The hardest part for me (besides the fact that I'm lazy) has definitely been the fact that I can hear and learn a verb, but then I have to turn around and conjugate it several different ways, depending on who I'm speaking to. It's not that the different levels of speech are so hard to learn -- it's actually quite simple. But as an insecure second language speaker, it can be difficult to get the correct one out when you're put on the spot. If there's a verb I'm more used to using with students (speaking informally), when I go to use it with an adult, sometimes it will come out automatically in the informal form. Because my brain is scanning, trying quickly to grab ahold of the vocabulary I need, and it when it hits on the word that is the right meaning, sometimes it doesn't stop to consider, is it also the correct form in level of politeness? So, when you learn a new verb in Korean, it's not one-size-fits-all -- not only do you have to mentally edit for tense, but also for level, which means, inevitably (when I'm speaking, at least), one or the other is going to come out wrong.

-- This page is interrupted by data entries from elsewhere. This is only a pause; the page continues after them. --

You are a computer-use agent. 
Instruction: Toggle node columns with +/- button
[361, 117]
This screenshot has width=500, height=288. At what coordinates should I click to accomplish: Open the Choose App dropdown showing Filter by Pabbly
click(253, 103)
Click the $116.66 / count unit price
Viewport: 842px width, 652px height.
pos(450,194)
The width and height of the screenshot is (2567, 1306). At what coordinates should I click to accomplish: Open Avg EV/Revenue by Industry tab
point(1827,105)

Luckily, most Koreans take it in stride if you suddenly bust out with an informal expression, especially if you're obviously making an effort to use polite language. My understanding, actually, is that Koreans tend to consider the levels of speech far more difficult for foreigners to grasp than they actually are. If everything else you say is in polite form, don't sweat it too much when you come out with something casual. Most people will understand that you don't mean it.
On the other hand, I've been sort of mercilessly teased about using the polite level around close friends. When I first started learning Korean, it was in a classroom environment, where everything is taught in the polite form. When it came time to hang out at the bar on Saturday night, I was the odd one out speaking too formally for the setting, with everyone ribbing me about how awkward it was. But I had no idea how to shift down at that point, and speak more casually. Now, after stopping my Korean class and picking things up more from the students than from anywhere else, as well as pop songs, dramas and movies, I'm getting much better at being able to speak casually. Maybe too much so.

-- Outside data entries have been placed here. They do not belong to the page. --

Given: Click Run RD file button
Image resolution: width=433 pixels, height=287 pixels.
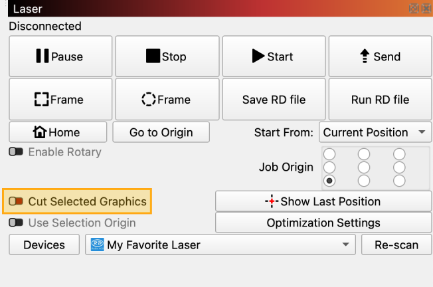Looking at the screenshot, I should click(380, 100).
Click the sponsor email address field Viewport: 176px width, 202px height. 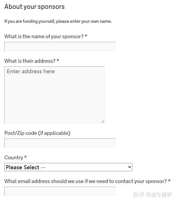tap(60, 191)
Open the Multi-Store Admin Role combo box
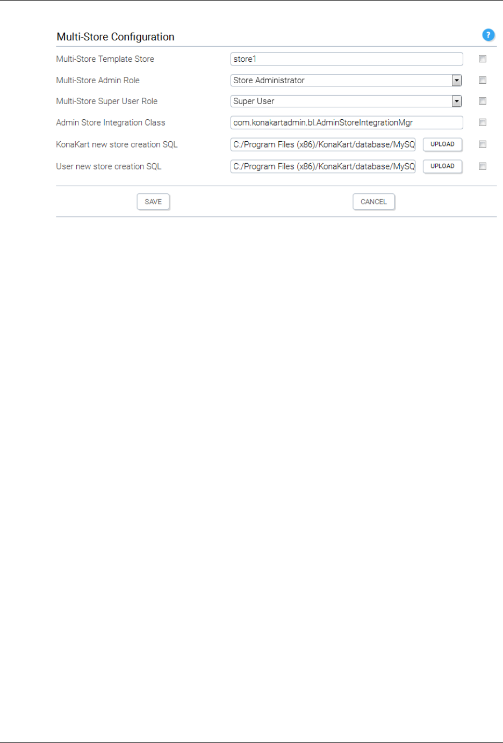The width and height of the screenshot is (503, 743). click(x=347, y=81)
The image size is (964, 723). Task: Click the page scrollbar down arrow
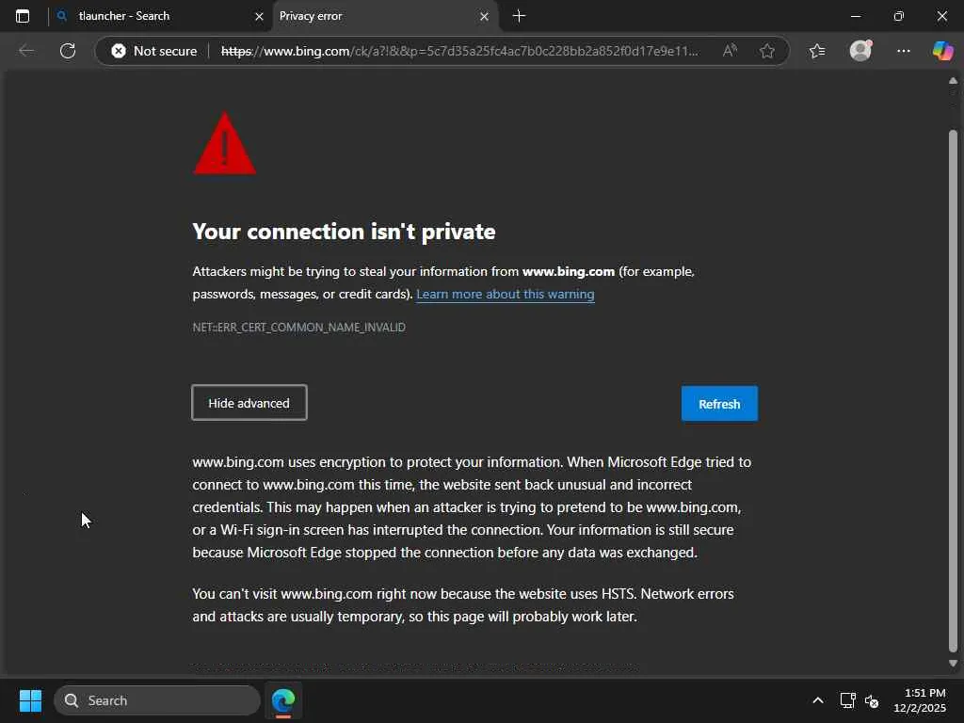pyautogui.click(x=953, y=664)
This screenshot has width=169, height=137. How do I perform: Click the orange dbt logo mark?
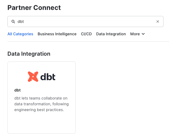tap(33, 77)
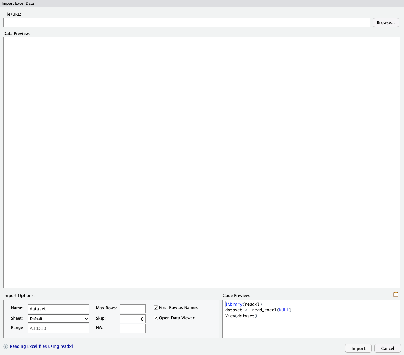
Task: Click the Browse button
Action: click(x=386, y=22)
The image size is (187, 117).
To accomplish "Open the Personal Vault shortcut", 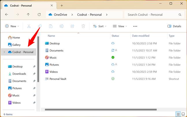I will point(58,79).
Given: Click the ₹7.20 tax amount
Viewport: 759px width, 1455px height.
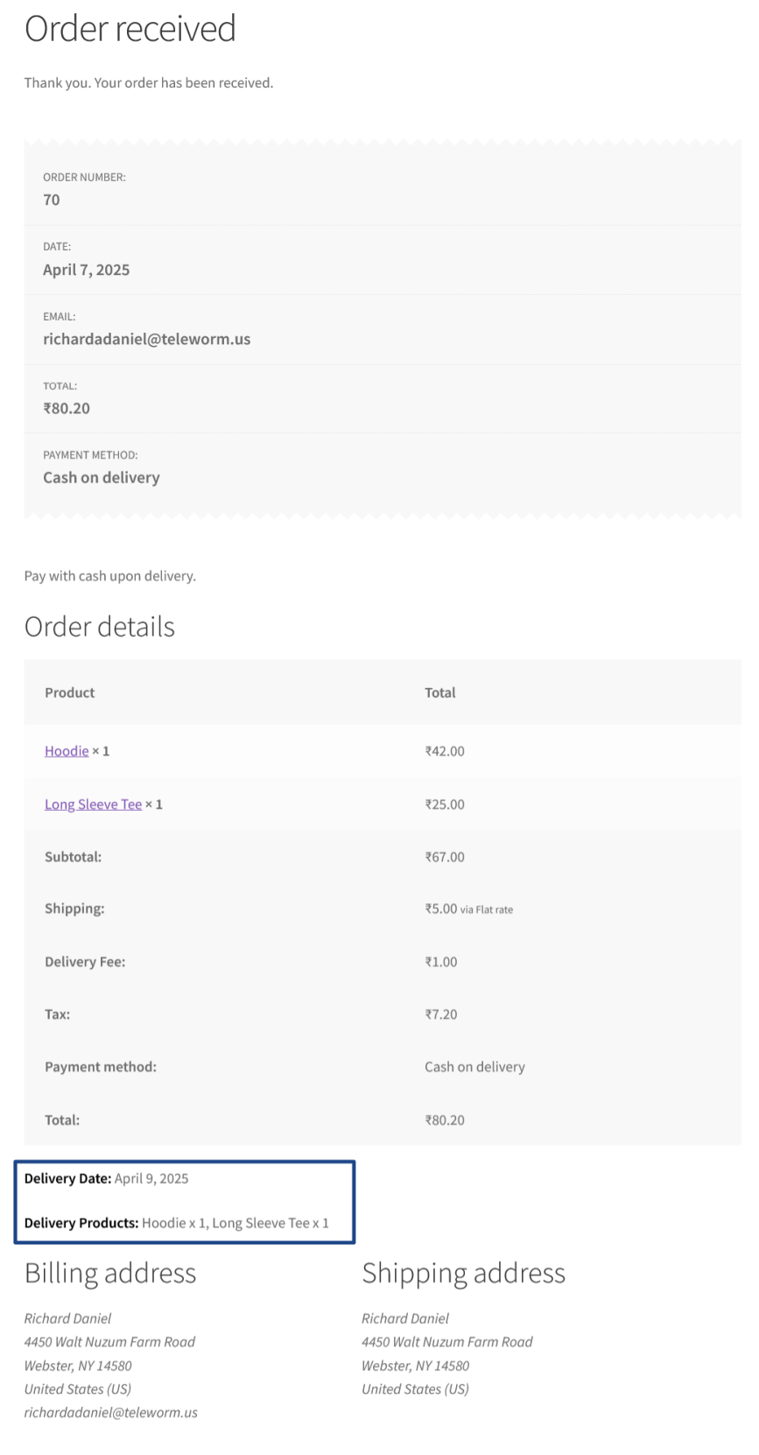Looking at the screenshot, I should [441, 1015].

That aside, as you are a classroom learner of the language, I would definitely recommend watching Korean dramas and movies to help you along. Pop songs, as well, because they are full of repetition. Of course, just passively consuming Korean language media won't do you much good. As you watch a drama, pause and listen to certain repeating expressions, phrases or words, until you can get the spelling and pronunciation down yourself. It's a great way to learn how certain words and phrases are actually used in context, which is sometimes quite different from textbook explanations. Before you start listening to a pop song on repeat, go through the lyrics in Korean and translate them into English so that you know what individual words and phrases actually mean, and they are lodged in your brain with both sound and meaning.
I feel kind of like a schmuck answering this one, to be honest, as my Korean studying has completely fallen off of late. Right now, considering things about the future, I'm not sure it's going to be a top priority for a while. But I still have benefited immensely from what I have managed to pick up here, and everyday life and interaction is much simpler and much more pleasant. So. Good luck in your studies, everyone.